Mountaintop-removal coal mining has been linked to higher mortality rates and poverty rates in the latest study by researchers exploring potential links between mountaintop removal and various health factors, Ken Ward Jr. of The Charleston Gazette reports.
Michael Hendryx, associate professor in West Virginia University's Department of Community Medicine, collected poverty, mortality and mining statistics for counties in West Virginia, Kentucky, Tennessee and Virginia and compared the data to determine if poverty and death rates were higher in communities with mountaintop-removal mining.
"Mountaintop-mining areas had significantly higher mortality rates, total poverty rates and child poverty rates every year," Hendryx wrote in the paper published in the current issue of Journal of Health Disparities Research and Practice, noting that the study was adjusted for other possible factors. "Both poverty and mountaintop mining were independently associated with age-adjusted mortality rates."

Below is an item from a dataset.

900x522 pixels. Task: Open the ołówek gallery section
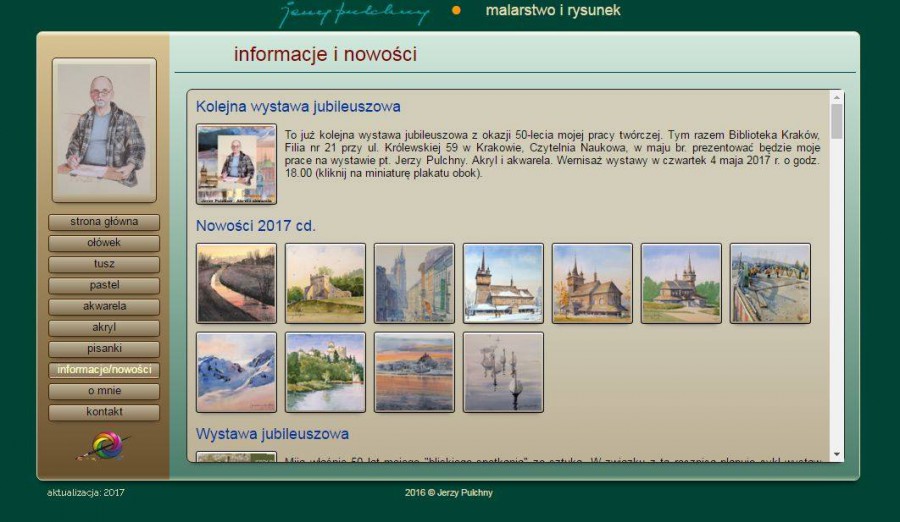click(104, 243)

The U.S. Environmental Protection Agency cited Hendryx's work in issuing its final "guidance" to reduce pollution downstream from large-scale mining operations in Kentucky and West Virginia. "Possible human health impacts from coal mining activities have also been documented, including peer-reviewed public health literature that has preliminarily identified associations between increases in surface coal mining activities and increasing rates of cancer, birth defects, and other health problems in Appalachian communities," Ward notes.